6.6 Installations- und Rettungsdiskette

Sie können die Installationsdiskette oder die CD - falls Sie von dieser das System bei der Installation gestartet haben - auch zur Reparatur Ihres Systems benutzen. Dies kann in seltenen Fällen erforderlich sein, z. B. falls Sie den Rechner nicht ordnungsgemäß heruntergefahren haben, was ebenso bei einem Stromausfall der Fall ist. Manchmal kommt es auch vor, dass Sie etwas an den Dateien in /etc geändert haben oder dass ein neu erstellter Kernel nicht startet. Aber auch, wenn Sie das Passwort für den Superuser vergessen haben, kann die Bootdiskette Sie vor der neu installation bewahren.

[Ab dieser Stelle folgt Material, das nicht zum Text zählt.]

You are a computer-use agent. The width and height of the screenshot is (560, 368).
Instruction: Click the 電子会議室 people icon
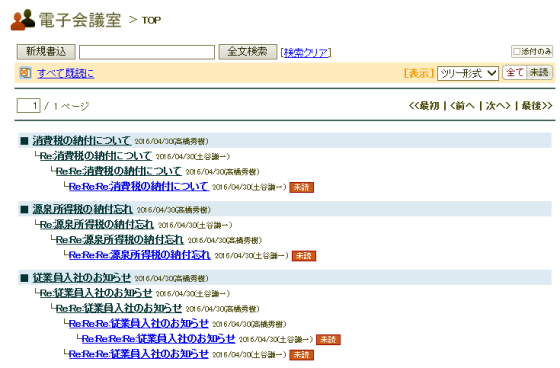click(x=23, y=20)
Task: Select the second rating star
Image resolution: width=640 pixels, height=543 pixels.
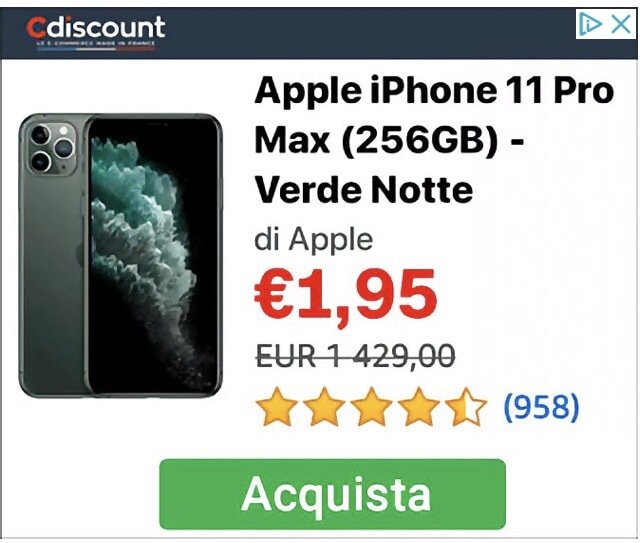Action: [x=324, y=407]
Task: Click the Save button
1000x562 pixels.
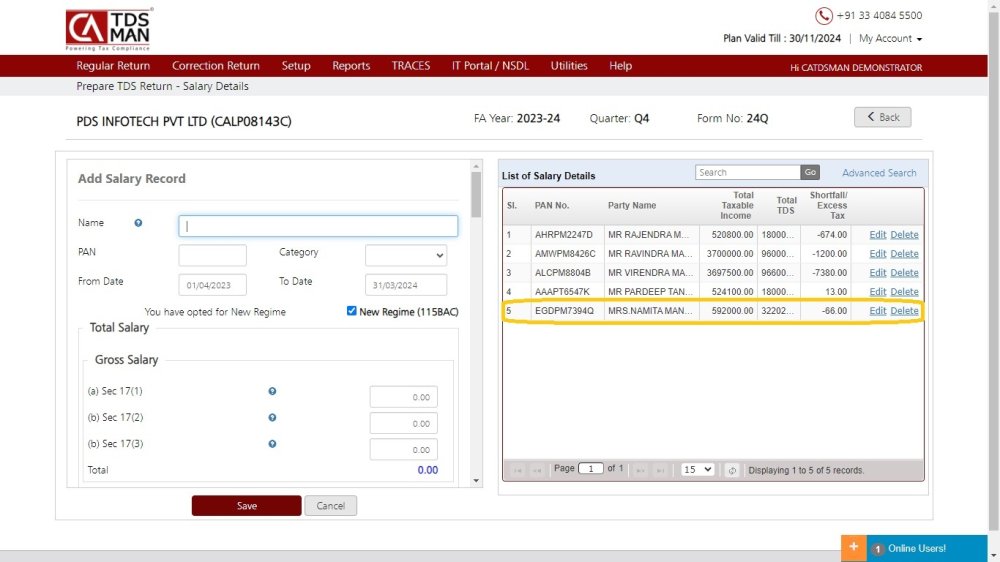Action: click(246, 506)
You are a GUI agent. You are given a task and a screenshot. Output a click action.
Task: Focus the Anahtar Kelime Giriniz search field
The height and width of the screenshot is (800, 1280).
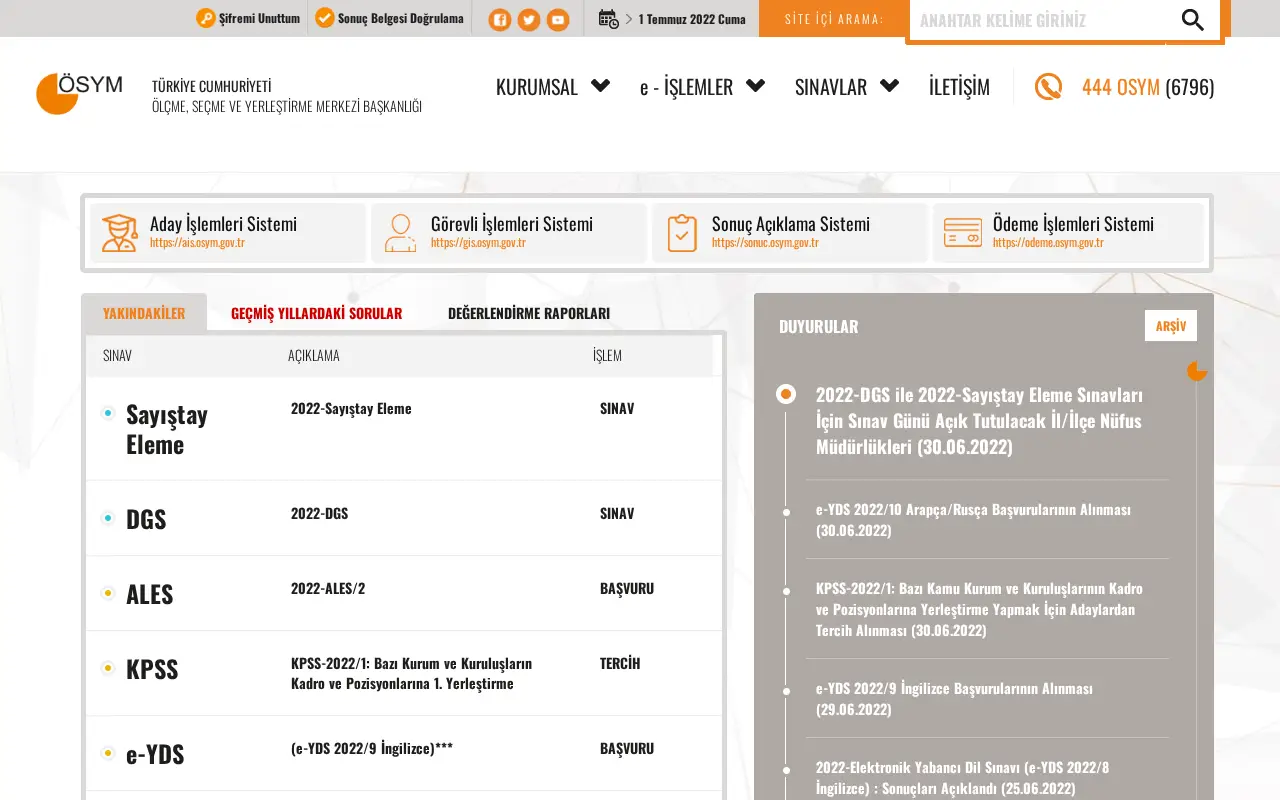pos(1037,20)
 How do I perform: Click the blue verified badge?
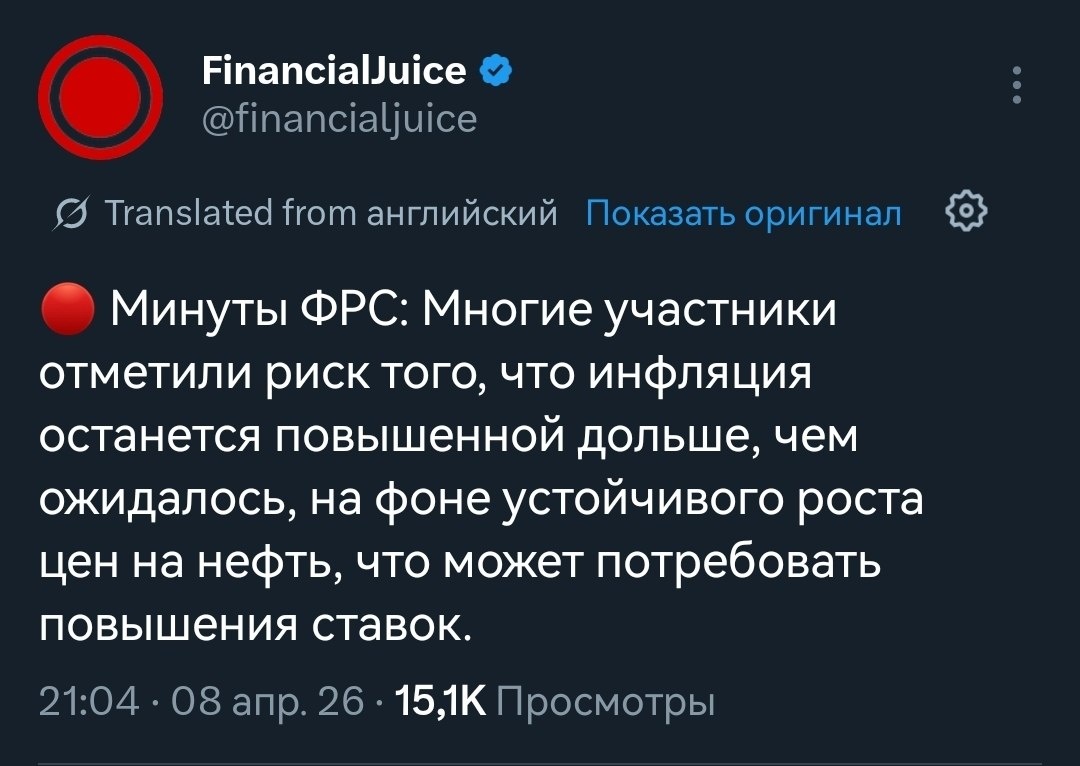tap(495, 70)

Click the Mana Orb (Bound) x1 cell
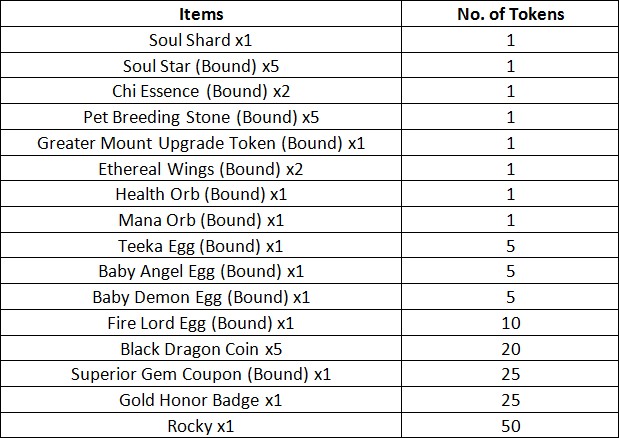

In einem Notfall legen Sie die Rettungsdiskette ein und starten das System neu. Statt wie bei der Installation einfach die Eingabetaste zu drücken, können Sie nun am Boot-Prompt zusätzliche Parameter eingeben. Eine umfangreiche Übersicht der Befehle befindet sich auf der Diskette. Diese können Sie sich mit den Funktionstasten ansehen. Wir werden hier nur zwei gebräuchliche Fälle vorstellen.

Sollte zum Beispiel die LILO-Konfiguration fehlgeschlagen sein oder lässt sich der neu übersetzte Kernel nicht booten, so sind immer noch alle Daten auf der Root-Partition in einwandfreiem Zustand. Sie haben jetzt die Möglichkeit, den auf der Rettungsdiskette befindlichen Kernel zu booten und das Dateisystem auf der Root-Partition zu mounten. Geben Sie hierzu am Prompt Folgendes ein: rescue root=/dev/hda1

Hierbei ist zu beachten, dass Sie - je nachdem, auf welcher Partition sich Ihre Root-Partition befindet - das passende Device angeben. Nachdem der Kernel von der Diskette geladen worden ist, wird das System ganz normal gestartet, und Sie können sich danach am System anmelden und den Fehler beheben. Im Fall einer nicht funktionierenden Konfiguration von LILO loggen Sie sich als Superuser ein, beheben die Fehler in der Konfigurationsdatei und rufen anschließend das Kommando lilo auf.

Ein anderer Fall wäre ein Fehler im Dateisystem der Root-Partition, der ein normales Booten des Systems verhindert. In den meisten Fällen kommt man hierbei sogar ohne eine Rettungsdiskette aus. Meist hält das System beim Start an, und nach Eingabe des Root-Passworts können Sie das Dateisystem dann reparieren.

Dies lässt sich auch mit einer Rettungsdiskette ausführen. Booten Sie hierzu ganz normal mit der Diskette, als wollten Sie eine Installation durchführen. Wählen Sie noch die gewünschte Tastatur aus und wechseln Sie dann mit der Tastenkombination ALT+F3 auf die dritte Konsole. Nach Drücken der Eingabetaste steht dort eine Shell zur Verfügung. Sie können von dort aus das defekte Dateisystem manuell reparieren. Benutzen Sie dazu das Kommando: e2fsck /dev/hda1. Auch hier ist wieder das entsprechende Device anzugeben. Nach einem Neustart des Systems sollte alles wieder wie gewohnt funktionieren.